__Task objective__:
Copy the rows from the line that has "The image size is (1024, 768)." through the line that has "click(195, 89)", swapping "notebook" for "binder" and leaving everything else unchanged.

__Source data__:

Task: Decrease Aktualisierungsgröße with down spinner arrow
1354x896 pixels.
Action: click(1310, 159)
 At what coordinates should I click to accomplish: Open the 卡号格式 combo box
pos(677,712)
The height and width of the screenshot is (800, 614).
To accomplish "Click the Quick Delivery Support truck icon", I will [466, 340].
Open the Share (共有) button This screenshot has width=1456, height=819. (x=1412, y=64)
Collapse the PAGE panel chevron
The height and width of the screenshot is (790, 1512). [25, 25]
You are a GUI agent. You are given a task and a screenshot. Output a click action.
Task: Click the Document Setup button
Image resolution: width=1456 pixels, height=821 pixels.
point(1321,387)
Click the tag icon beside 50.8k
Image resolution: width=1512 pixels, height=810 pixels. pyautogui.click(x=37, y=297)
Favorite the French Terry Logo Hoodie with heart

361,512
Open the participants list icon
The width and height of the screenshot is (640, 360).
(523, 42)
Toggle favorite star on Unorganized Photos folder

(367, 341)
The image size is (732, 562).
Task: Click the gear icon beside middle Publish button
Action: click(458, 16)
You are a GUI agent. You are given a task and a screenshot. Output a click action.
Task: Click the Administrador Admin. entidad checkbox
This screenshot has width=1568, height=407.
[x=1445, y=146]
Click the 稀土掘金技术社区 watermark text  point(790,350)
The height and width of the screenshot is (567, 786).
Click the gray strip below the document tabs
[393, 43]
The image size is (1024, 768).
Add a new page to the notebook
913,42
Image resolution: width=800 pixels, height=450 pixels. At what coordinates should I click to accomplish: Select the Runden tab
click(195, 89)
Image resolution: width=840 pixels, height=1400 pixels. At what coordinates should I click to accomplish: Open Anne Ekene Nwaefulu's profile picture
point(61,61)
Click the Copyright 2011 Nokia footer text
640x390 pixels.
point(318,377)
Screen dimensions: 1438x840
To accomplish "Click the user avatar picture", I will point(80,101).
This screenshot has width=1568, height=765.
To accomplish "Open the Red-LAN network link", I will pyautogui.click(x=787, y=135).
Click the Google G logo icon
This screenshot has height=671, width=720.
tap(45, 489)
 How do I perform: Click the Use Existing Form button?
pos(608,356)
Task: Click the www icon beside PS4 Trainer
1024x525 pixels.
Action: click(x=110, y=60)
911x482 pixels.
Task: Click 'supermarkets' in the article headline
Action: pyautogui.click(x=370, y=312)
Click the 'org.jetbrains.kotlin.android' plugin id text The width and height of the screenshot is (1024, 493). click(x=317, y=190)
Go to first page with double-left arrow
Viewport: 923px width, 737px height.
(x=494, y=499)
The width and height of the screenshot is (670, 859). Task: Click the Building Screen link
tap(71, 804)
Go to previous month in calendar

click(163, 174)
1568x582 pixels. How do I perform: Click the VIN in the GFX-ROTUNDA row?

__Solution below__:
The image size is (1024, 768).
Add a new page to the binder
913,42
Image resolution: width=800 pixels, height=450 pixels. At what coordinates should I click to accomplish: Select the Runden tab
click(195, 89)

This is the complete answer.